Directions
Find every line of the records that has "Partnership" and return it.

***

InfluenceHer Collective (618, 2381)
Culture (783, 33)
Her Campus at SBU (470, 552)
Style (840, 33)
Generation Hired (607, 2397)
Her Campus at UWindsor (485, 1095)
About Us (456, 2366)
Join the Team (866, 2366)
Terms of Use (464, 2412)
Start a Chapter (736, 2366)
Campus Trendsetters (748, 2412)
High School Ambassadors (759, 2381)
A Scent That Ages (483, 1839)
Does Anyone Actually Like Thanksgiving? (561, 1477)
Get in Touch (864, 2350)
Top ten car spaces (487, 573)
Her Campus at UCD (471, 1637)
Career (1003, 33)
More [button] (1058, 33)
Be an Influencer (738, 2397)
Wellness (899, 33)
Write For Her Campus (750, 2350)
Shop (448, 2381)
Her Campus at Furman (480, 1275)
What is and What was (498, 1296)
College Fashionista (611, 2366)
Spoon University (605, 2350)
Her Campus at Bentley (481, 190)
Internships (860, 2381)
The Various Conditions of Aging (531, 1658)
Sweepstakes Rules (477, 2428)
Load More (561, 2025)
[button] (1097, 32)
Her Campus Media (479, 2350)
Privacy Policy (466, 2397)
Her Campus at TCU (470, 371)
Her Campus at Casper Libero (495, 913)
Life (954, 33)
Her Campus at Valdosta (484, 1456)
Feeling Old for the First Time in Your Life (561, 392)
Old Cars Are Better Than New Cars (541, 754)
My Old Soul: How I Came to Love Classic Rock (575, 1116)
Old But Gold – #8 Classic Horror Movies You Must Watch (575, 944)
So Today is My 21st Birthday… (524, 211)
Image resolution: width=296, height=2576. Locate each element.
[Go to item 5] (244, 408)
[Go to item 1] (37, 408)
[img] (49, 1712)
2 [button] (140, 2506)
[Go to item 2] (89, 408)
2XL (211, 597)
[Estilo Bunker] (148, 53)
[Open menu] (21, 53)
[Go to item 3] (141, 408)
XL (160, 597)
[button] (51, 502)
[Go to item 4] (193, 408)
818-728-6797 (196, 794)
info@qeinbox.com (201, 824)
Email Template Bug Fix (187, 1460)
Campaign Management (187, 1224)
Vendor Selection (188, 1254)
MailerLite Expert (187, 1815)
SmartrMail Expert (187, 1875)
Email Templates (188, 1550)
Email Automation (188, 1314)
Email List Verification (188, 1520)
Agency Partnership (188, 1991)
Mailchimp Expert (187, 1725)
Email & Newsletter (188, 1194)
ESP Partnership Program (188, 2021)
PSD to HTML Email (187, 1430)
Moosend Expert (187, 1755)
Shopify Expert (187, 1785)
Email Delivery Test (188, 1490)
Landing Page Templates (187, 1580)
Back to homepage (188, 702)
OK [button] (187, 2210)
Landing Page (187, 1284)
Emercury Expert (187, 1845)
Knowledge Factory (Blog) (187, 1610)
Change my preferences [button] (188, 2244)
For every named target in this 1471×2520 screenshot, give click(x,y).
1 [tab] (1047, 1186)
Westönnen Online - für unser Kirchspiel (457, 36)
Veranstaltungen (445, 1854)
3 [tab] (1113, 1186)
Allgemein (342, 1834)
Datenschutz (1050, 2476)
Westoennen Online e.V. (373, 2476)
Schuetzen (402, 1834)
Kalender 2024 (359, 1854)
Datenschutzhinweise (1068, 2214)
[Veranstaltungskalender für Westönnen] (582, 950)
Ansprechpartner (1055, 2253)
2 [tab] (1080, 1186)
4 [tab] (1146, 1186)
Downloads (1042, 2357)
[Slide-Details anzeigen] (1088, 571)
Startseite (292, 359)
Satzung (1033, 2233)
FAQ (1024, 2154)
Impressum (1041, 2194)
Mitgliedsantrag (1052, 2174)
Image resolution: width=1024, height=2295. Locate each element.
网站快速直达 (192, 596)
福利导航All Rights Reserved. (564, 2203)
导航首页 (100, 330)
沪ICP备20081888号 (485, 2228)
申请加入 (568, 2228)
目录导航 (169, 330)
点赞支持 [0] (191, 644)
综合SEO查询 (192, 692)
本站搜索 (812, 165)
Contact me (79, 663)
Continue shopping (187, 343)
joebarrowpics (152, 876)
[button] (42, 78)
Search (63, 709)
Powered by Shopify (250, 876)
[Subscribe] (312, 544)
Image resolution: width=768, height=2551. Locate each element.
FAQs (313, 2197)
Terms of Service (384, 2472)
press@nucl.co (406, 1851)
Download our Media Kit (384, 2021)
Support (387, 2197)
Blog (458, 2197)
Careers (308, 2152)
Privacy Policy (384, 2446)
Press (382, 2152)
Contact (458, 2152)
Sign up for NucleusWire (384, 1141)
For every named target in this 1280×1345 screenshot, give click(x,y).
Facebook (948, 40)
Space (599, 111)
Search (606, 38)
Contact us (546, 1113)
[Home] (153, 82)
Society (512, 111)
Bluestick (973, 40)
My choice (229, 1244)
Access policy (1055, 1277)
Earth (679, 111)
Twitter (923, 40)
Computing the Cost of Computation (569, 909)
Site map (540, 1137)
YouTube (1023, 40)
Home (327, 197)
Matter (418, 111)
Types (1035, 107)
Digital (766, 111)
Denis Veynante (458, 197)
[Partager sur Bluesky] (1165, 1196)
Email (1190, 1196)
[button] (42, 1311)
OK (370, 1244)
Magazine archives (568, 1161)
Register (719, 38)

***

Response to this task
Agency Partnership (188, 1991)
ESP Partnership Program (188, 2021)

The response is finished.